What the American people and their leaders need to consider now is the possibility, tragic as it might be, that contrary to the conventional wisdom intensified US efforts might actually make a resolution more difficult to achieve.
It might just happen that Colin Powell will beat the odds and find a way to bring about at least a temporary cease-fire. But there is little question that the US decision to step up direct involvement has created an incentive for both sides to try to achieve as much as possible – whether it's territory, dead enemies, demoralization, destruction of infrastructure, strengthening of resolve, whatever – before kindly Uncle Sam puts his foot down, indirectly leading to excesses.
CREATING NEW ENEMIES
The likelihood, of course, is that perceived gains will be transitory.
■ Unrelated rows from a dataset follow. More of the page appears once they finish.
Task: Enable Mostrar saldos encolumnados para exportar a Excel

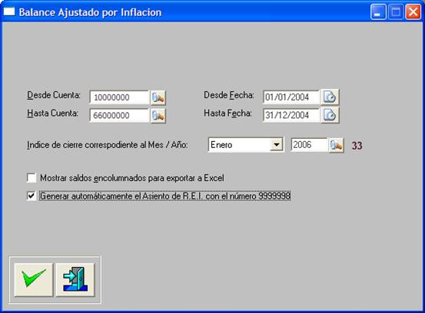Action: coord(32,178)
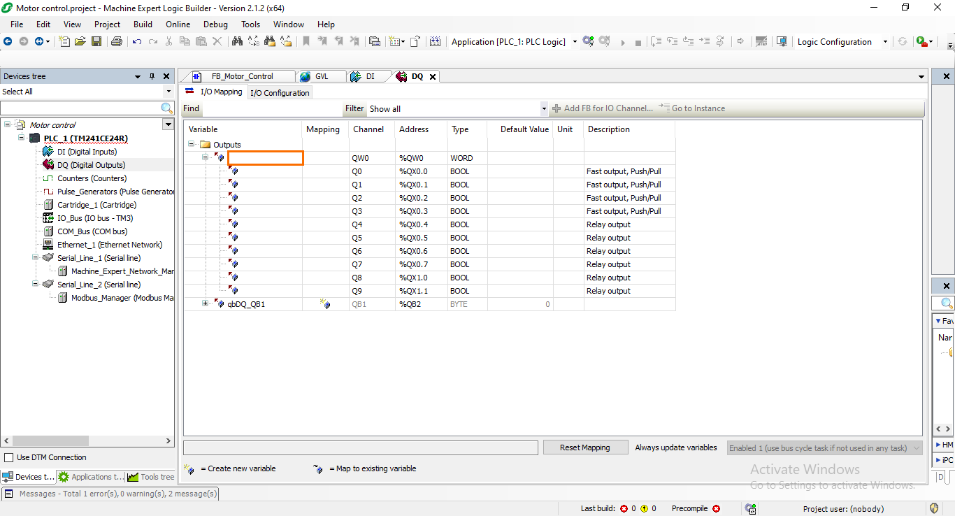Switch to the GVL tab
Screen dimensions: 955x516
click(x=321, y=76)
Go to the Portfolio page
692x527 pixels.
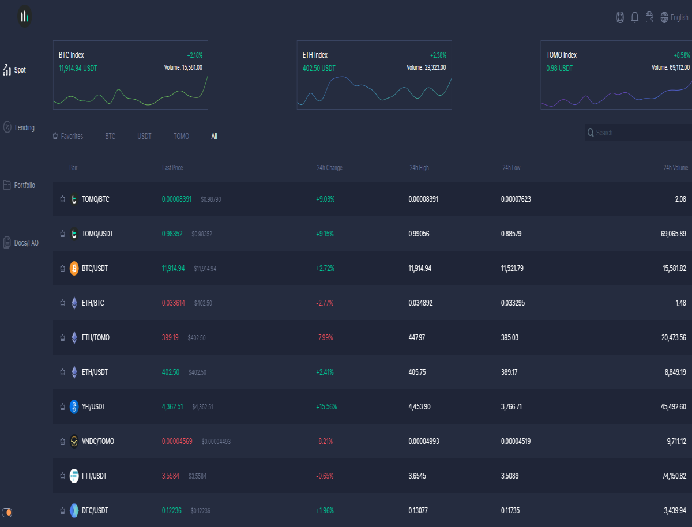coord(18,185)
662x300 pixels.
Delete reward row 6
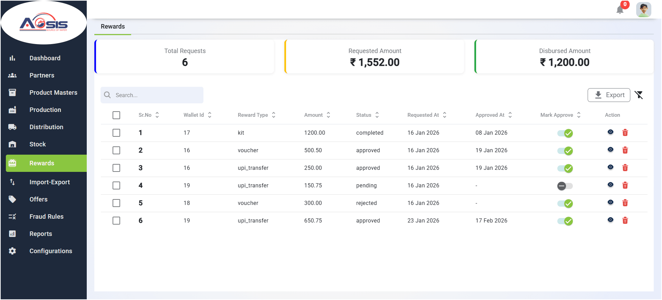[x=625, y=220]
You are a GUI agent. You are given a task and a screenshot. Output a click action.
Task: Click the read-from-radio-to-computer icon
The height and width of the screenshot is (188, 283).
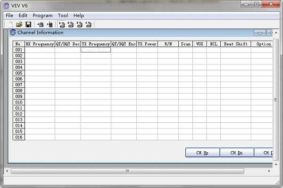tap(41, 25)
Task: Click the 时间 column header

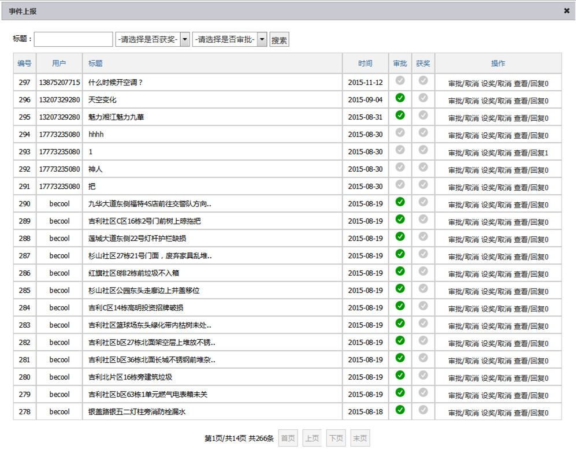Action: [x=365, y=64]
Israeli leaders, for example, hope they are stamping out the ability to perform terrorist attacks, but at the same time they are almost certainly creating the seeds of future hostility and terrorist attacks. The Israeli Defense Forces (as well as the Palestinian Authority and the various terror groups in the region) are certainly open to valid criticism.
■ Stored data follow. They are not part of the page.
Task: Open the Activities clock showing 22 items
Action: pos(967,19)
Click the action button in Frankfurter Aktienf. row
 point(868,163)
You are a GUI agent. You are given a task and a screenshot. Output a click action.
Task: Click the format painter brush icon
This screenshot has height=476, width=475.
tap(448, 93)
For example, the international humanitarian group based in France, Medecin sans Frontieres (MSF) or Doctors Without Borders, which has provided medical relief in 80 countries and has been remarkably even-handed about the politics of disasters it has tried to alleviate, is indignant about several incidents.
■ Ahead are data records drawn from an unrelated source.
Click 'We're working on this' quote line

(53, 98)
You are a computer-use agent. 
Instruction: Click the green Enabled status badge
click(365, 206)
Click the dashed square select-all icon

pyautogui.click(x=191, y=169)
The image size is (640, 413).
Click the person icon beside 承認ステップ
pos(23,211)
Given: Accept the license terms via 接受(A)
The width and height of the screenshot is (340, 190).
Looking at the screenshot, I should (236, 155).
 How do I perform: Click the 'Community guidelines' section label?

Last Saturday an MSF team trying to enter the village of Yatta was refused access for five hours before being able to help at a maternity clinic and transport two teenagers with broken legs to a hospital. MSF has faced an increasing number of obstructions from the IDF as it tries to treat civilian casualties created by both sides in the current conflict. Whether this interference is illegal under international law, as MSF maintains, might be an open question. But it doesn't do Israel's reputation any good.
If wishes were horses, my father used to say, then beggars would ride. We all may wish the United States could fix the Middle East. But at the very least the burden of proof is on those advocating intervention.